# [Input records]
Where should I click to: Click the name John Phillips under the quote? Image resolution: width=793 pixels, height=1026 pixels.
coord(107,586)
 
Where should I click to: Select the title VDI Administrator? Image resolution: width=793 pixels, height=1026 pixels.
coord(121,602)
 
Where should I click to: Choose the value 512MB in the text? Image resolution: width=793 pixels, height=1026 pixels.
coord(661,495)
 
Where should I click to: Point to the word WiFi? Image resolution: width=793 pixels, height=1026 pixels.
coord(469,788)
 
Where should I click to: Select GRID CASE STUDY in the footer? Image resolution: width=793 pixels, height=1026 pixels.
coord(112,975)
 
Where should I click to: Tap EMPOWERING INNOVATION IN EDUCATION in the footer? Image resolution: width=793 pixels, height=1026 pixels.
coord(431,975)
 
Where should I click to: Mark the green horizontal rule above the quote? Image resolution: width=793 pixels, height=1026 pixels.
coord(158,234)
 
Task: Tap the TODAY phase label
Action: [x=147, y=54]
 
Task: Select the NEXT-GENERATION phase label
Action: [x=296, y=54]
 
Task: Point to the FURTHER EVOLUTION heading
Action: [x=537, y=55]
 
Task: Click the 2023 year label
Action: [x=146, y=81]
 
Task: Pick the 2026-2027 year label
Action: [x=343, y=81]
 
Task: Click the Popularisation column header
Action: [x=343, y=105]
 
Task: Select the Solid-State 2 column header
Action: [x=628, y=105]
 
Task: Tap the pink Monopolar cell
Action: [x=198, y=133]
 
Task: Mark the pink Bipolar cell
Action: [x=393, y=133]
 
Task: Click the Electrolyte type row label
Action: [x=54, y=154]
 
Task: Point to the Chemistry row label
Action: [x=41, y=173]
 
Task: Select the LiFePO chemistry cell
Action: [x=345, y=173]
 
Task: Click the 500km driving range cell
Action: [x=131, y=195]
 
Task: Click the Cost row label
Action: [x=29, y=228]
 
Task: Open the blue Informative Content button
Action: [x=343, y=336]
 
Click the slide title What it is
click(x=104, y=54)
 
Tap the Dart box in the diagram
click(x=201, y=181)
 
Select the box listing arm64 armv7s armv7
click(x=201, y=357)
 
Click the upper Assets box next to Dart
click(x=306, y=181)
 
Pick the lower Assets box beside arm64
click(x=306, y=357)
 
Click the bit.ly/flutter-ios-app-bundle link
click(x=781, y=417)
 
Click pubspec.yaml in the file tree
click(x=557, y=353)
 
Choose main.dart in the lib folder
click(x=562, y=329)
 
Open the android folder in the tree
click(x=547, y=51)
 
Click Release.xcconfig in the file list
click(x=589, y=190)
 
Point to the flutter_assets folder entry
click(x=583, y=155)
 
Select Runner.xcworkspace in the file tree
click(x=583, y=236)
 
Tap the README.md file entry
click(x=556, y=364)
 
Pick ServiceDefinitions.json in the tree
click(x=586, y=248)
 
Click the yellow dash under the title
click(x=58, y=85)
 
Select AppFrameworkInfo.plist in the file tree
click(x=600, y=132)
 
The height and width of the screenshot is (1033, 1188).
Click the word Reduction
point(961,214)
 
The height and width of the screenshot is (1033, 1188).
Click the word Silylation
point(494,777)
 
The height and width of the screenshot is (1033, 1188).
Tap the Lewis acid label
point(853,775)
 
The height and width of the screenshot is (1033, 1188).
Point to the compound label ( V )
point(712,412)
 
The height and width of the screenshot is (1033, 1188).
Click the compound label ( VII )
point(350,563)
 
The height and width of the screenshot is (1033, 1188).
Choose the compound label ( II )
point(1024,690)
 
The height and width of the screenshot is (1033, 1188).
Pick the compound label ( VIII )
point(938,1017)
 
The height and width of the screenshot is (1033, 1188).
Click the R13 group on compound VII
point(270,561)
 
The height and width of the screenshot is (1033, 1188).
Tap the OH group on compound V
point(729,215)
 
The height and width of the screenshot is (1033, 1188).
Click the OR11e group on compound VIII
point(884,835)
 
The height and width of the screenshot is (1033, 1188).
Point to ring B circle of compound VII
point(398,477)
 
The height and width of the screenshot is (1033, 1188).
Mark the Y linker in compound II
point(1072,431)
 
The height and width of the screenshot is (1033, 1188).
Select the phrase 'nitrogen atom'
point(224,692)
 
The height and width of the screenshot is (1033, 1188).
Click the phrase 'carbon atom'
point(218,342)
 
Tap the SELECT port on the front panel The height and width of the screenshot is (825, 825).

# [Task instructions]
Reproduce the records between the line holding "Task: Select the LiFePO chemistry cell" and the line holding "Action: [x=343, y=336]", inclusive, keeping the requests as they are. Multiply every coordinate in the answers by 2.05 and round each result to a whole number, with halves rounded up.

# [The answer]
Task: Select the LiFePO chemistry cell
Action: [x=707, y=355]
 
Task: Click the 500km driving range cell
Action: [x=269, y=400]
 
Task: Click the Cost row label
Action: [x=59, y=467]
 
Task: Open the blue Informative Content button
Action: [x=703, y=689]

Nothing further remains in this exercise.